O Vaticano mostrou – durante a apresentação da mensagem do Papa para a 93ª Jornada Mundial do Emigrante, que será realizada em 14 de janeiro de 2007 – sua preocupação com a integração dos imigrantes e pediu que os países que os recebem criem leis adequadas para isso.

O presidente do Conselho Pontifício da Pastoral para os Migrantes e Itinerantes, o cardeal Renato Raffaele Martino, e o secretário deste dicastério Agostino Marchetto, indicaram hoje os principais pontos da mensagem apostólica e expressaram as preocupações da Santa Sé com o tema da imigração.

Em sua mensagem para a próxima Rodada Mundial do Emigrante e do Refugiado, que terá como tema “A família emigrante”, o Papa Bento XVI afirmou que “é necessário preparar ações legislativas, jurídicas e sociais” para facilitar a integração das famílias imigrantes.

Essas ações, segundo o cardeal Martino, serviriam para romper “o isolamento” do imigrante e facilitar assim sua integração e, no caso das mulheres, evitar que possam “ser vítimas do tráfico de seres humanos e de prostituição”.

A mensagem de Bento XVI valoriza a importância do imigrante estar com sua família, já que “a distância de seus membros e a reunificação frustrada provocam com freqüência a ruptura dos vínculos originais”.

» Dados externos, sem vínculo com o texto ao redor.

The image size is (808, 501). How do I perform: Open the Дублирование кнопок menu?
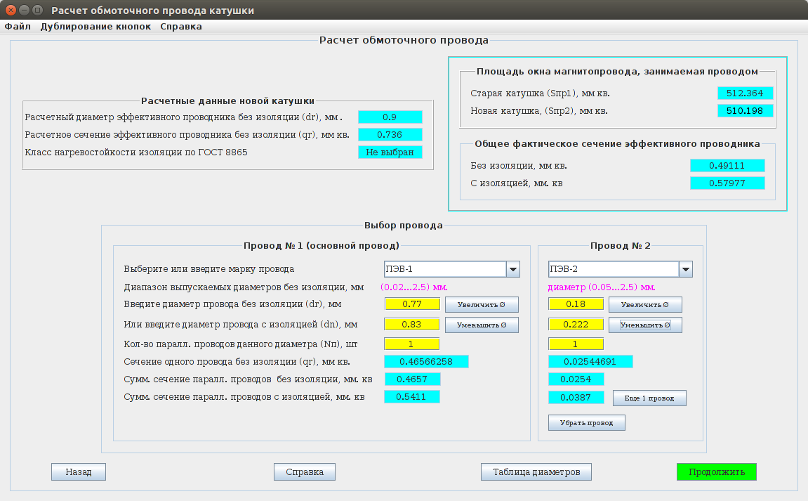(95, 26)
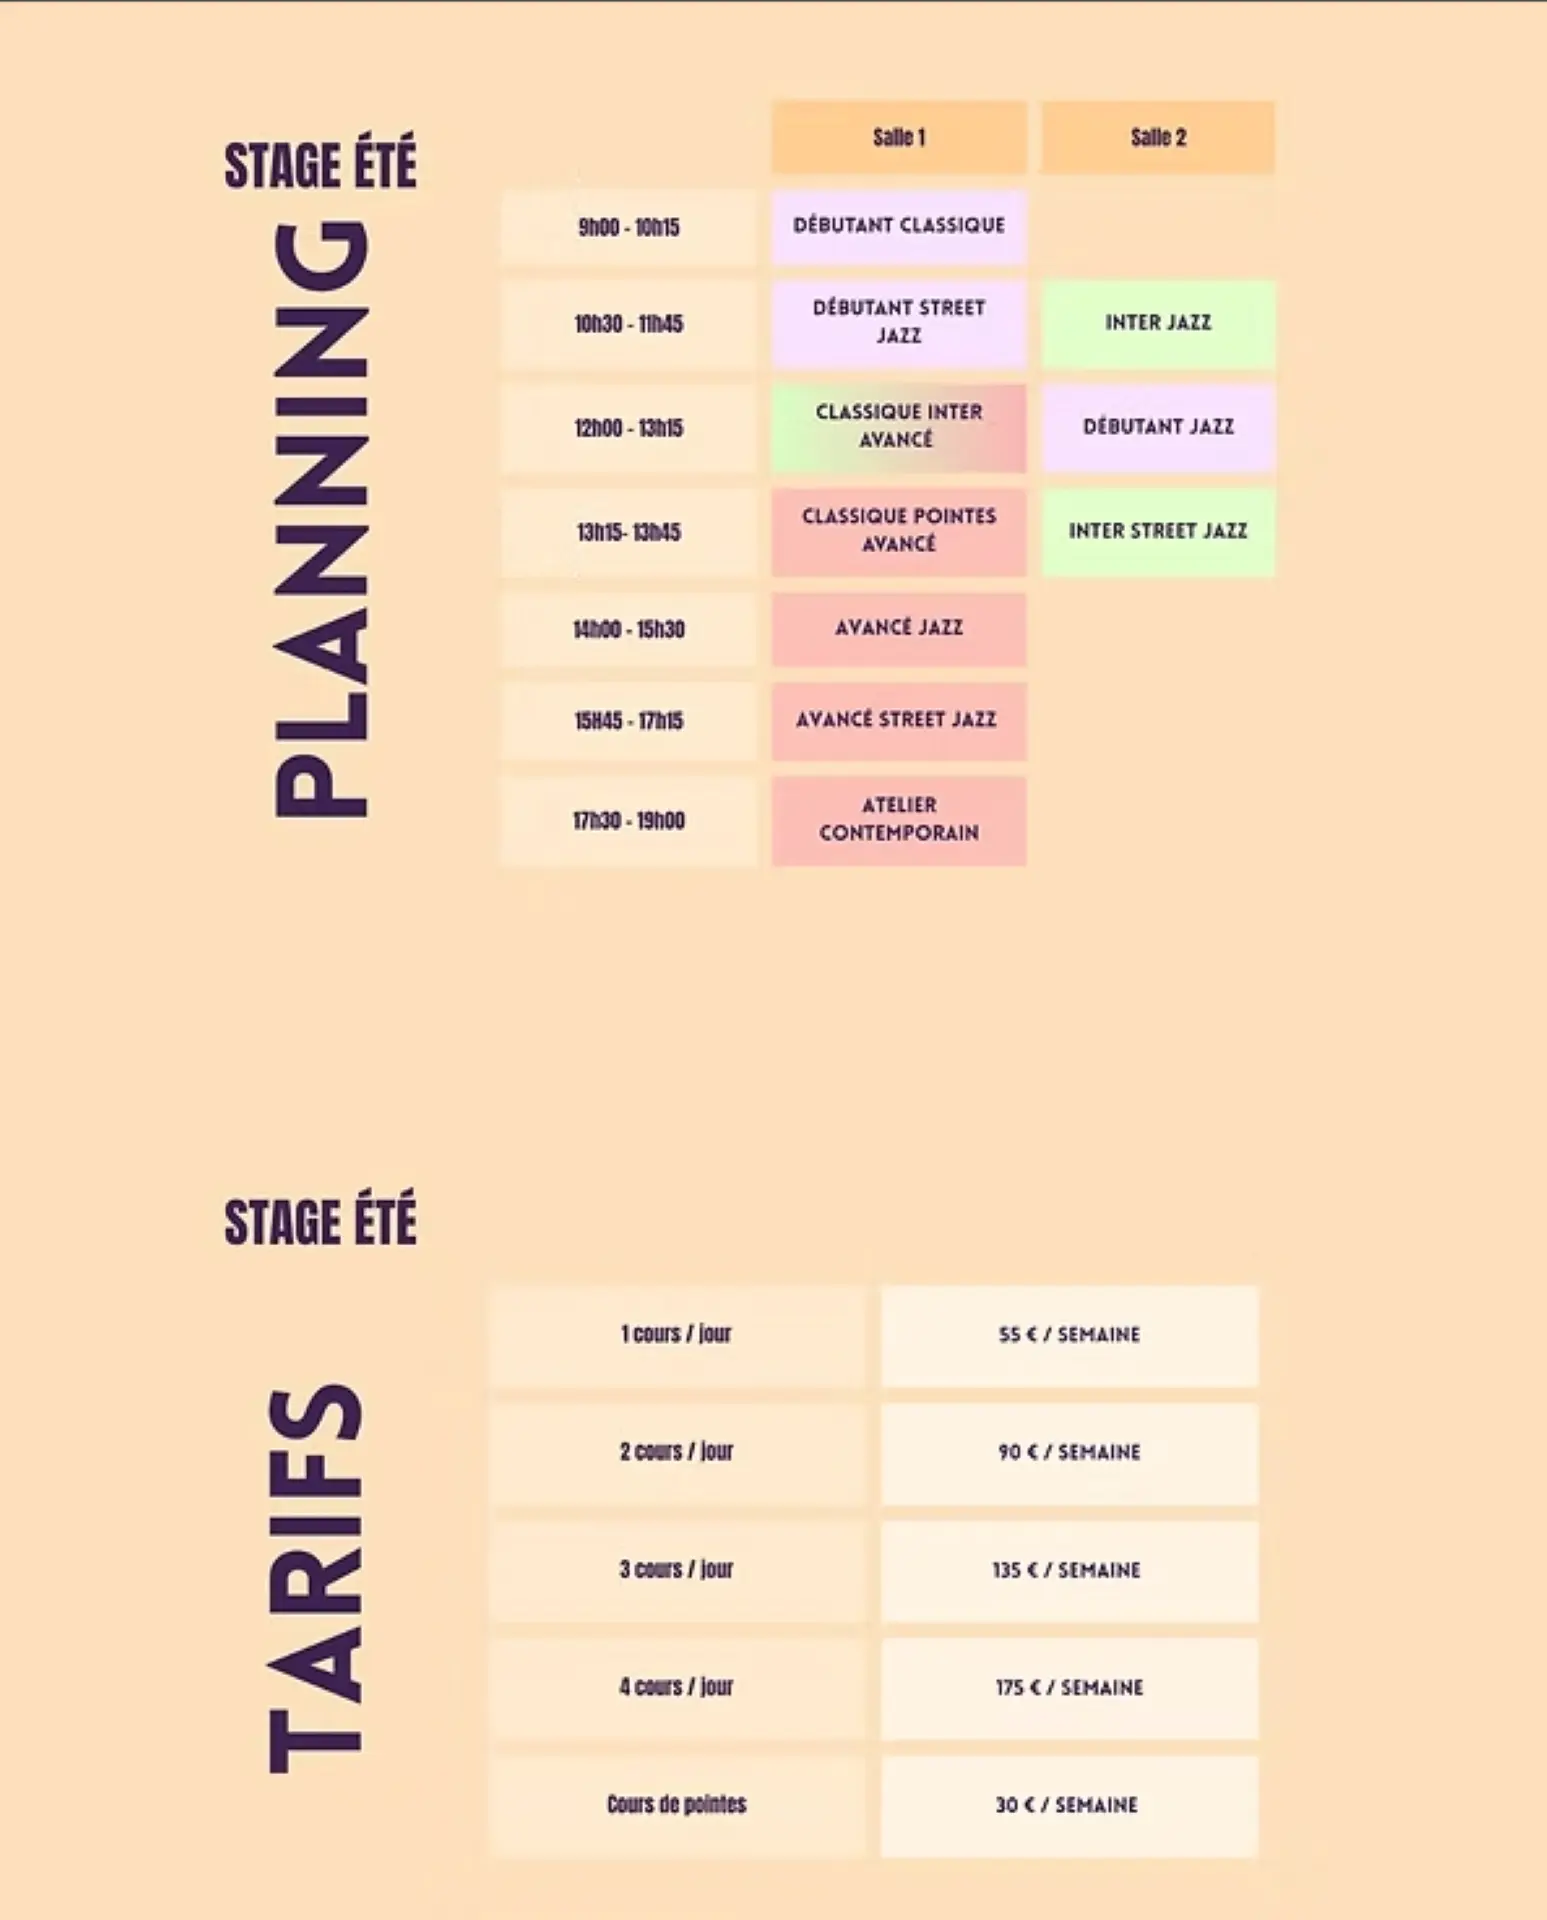Select Classique Pointes Avancé class
This screenshot has height=1920, width=1547.
click(x=898, y=532)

“Se não garantirem à família imigrante uma possibilidade real de inserção e participação, será difícil prever seu desenvolvimento harmônico”, assinalou o Papa.

Por este motivo, Bento XVI pediu a comunidade internacional que ratifique a Convenção internacional de proteção dos direitos de todos os trabalhadores migratórios e de seus familiares.

A mensagem do Pontífice também chamou a atenção para as famílias dos refugiados, “cujas condições parecem piorar em relação ao passado, inclusive no que diz respeito à reunificação dos núcleos familiares”.

O arcebispo Marchetto, assim como a mensagem de Bento XVI, denuncia as “dificuldades logísticas” e “as ações legais” que fazem “a vida de quem pede o asilo cada vez mais difícil”.

O secretário do Conselho Pontifício da Pastoral para os Migrantes e Itinerantes pediu, além disso, que não se esqueçam dos 4 milhões de palestinos que pediram o status de refugiados, assim como “a necessidade de tomar medidas urgentes a favor dos cristãos e de outras minorias religiosas no Iraque”.

O Vaticano também fez um apelo à comunidade internacional para que considere a dramática situação dos milhões de refugiados e deslocados – principalmente da África – que são obrigados a viver nos chamados “campos” onde “muitas vezes seus direitos são violados”.

Na mensagem apostólica, foi destacada entre os imigrantes a categoria dos estudantes, que vivem longe da família, e pediu que a Igreja “faça a ausência do apoio familiar a estes jovens ser menos dolorosa”.